Ao dizer que a meritocracia é, na verdade, um modelo de gestão em que se premia o mérito de cada um, Fonseca parece dar a entender que ela é algo alheio à lógica do mercado. Devemos supor, então, que o mérito idealmente premiado na meritocracia seja diferente daquele encontrado na fórmula de geração de valor? Se é a geração de valor que orienta o mercado, como não seria também a geração de valor aquilo que a meritocracia premiaria? Mesmo quando se premia o mérito potencial de alguém, independentemente de seu alcance, não se faz esse prêmio justamente pensando no alcance que o trabalho desse indivíduo pode ter? Ou se um empregador premia um funcionário pelo alcance de seu trabalho, esperando qualificá-lo para melhorar a qualidade de seu serviço/produto, seu mérito, isso também não está inserido na mesma lógica descrita por Fonseca, que visa otimizar a geração de valor?

Para além do senso comum, o que Fonseca não nos diz é que o termo meritocracia foi cunhado em 1958 por Michael Young, em seu livro The Rise of the Meritocracy, a partir do termo latino meritum, que em Português nos legou “mérito”, e o termo grego κράτος (krátos), “força”. Apesar da adoção positiva que a palavra teve tanto em Inglês como em Português, é importante notar que ela surge, no livro de Young, dentro de um ambiente satírico, ambientado em uma sociedade distópica obcecada em identificar e premiar, desde cedo, por meio de uma educação especial, as pessoas mais inteligentes e esforçadas.

Pouco antes de morrer, em 2002, Young escreveu um artigo para o jornal The Guardian falando de sua frustração em ver como a ideia de meritocracia foi usurpada por pessoas como o então primeiro-ministro Tony Blair, que a usavam como um ideal a ser perseguido. A argumentação de Young nesse momento, já no fim da vida, era a de que, tomada da forma como foi, a ideia de meritocracia apenas serviu para fazer com que as pessoas que já detinham riqueza e poder se sentissem ainda mais legitimadas em recompensar-se tanto quanto possível.

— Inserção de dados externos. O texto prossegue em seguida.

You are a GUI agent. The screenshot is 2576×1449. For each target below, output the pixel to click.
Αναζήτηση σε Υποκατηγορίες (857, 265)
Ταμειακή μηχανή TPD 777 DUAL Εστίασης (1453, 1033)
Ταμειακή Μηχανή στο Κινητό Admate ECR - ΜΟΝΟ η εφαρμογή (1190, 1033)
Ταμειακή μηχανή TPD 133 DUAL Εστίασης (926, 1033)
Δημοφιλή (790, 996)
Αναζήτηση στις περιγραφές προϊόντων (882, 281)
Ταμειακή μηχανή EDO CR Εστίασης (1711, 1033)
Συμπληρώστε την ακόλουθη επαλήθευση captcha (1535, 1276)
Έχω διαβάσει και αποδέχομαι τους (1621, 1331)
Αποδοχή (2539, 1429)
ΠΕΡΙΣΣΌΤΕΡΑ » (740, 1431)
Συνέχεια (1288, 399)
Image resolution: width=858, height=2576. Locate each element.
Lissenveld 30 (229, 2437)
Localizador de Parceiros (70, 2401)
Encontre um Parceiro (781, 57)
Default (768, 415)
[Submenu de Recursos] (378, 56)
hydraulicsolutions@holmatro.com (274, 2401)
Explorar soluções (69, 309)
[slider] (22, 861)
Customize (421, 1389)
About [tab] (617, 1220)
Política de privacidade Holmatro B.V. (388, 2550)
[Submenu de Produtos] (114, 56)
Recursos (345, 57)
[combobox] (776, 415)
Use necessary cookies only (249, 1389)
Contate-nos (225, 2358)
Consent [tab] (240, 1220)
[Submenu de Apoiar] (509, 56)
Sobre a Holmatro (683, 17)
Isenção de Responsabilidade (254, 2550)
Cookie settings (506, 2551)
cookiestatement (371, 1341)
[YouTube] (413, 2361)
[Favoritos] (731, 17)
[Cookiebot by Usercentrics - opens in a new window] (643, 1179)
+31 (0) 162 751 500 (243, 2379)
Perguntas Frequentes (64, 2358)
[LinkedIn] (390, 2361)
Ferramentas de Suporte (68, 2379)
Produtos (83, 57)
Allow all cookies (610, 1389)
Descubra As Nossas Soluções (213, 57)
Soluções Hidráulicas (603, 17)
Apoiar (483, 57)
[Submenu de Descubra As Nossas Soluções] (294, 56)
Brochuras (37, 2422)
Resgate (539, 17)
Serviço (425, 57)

A ideia do sociólogo inglês, que já era distópica em sua forma original, foi aproveitada de forma parcial e ainda mais distopicizante: adotou-se a recompensa do mérito e passou-se a alienar cada vez mais as massas de um acesso à educação e aos processos que selecionariam os mais inteligentes e esforçados. Reitero: mesmo se tivesse sido adotada do modo que Young a descrevia, a meritocracia era algo reservado para um futuro distópico. Adotadas a palavra e a ideia como foram, a realidade se tornou pior do que o pesadelo ficcional.

Sendo valor uma unidade subjetiva, dependente da opinião das pessoas, devemos entender a meritocracia simplesmente como o processo de reforço e manutenção de uma determinada ordem de valores. Os liberais, como Fonseca, acreditam que essa ordem de valores é imposta ao mercado por demandas racionais das pessoas, ignorando o poder que o mercado tem, por meio da publicidade, da propaganda, das formas de arte que ele próprio fomenta, de definir esses valores, bem como de levar as pessoas a tomar escolhas irracionais.

A meritocracia como a temos nada mais é do que o foco extremo em premiar cada um pelo seu mérito, entendido como valor dentro de uma equação de geração de valor, ignorando os processos pelos quais definimos esses valores. Mais do que isso, ousaria dizer que a meritocracia é exatamente o domínio da determinação de valores. No mundo meritocrático, aqueles que conseguem dobrar a opinião dos outros, que conseguem alterar a ordem de valores a seu favor, são exatamente os mais poderosos.

A meritocracia é o poder do valor.

Epílogo

A Grécia antiga foi um dos primeiros lugares no mundo em que alguém fincou uma pedra ou uma estaca no chão e disse: “este terreno é meu”. Esse acontecimento, aparentemente banal, dá origem a algo revolucionário: a partir disso, sugiram as primeiras cercas e a própria ideia de propriedade privada, ainda no neolítico, por volta de 9.000 anos atrás.

Esse passo está intimamente ligado com o desenvolvimento da agricultura e com a necessidade de assentar-se em um lugar e protegê-lo, para cultivar a terra, em oposição à vida nômade de caça e coleta. Essa mudança de modo de vida, como aponta Joseph Campbell, ilustre estudioso de mitologia comparada, conduz também a uma mudança de modo de pensar, de concepção de mundo, de mitos e crenças que expliquem o funcionamento da realidade e o sentido da existência. Tais mudanças, como podemos esperar, efetuam-se no plano da linguagem, onde deixam marcas sensíveis.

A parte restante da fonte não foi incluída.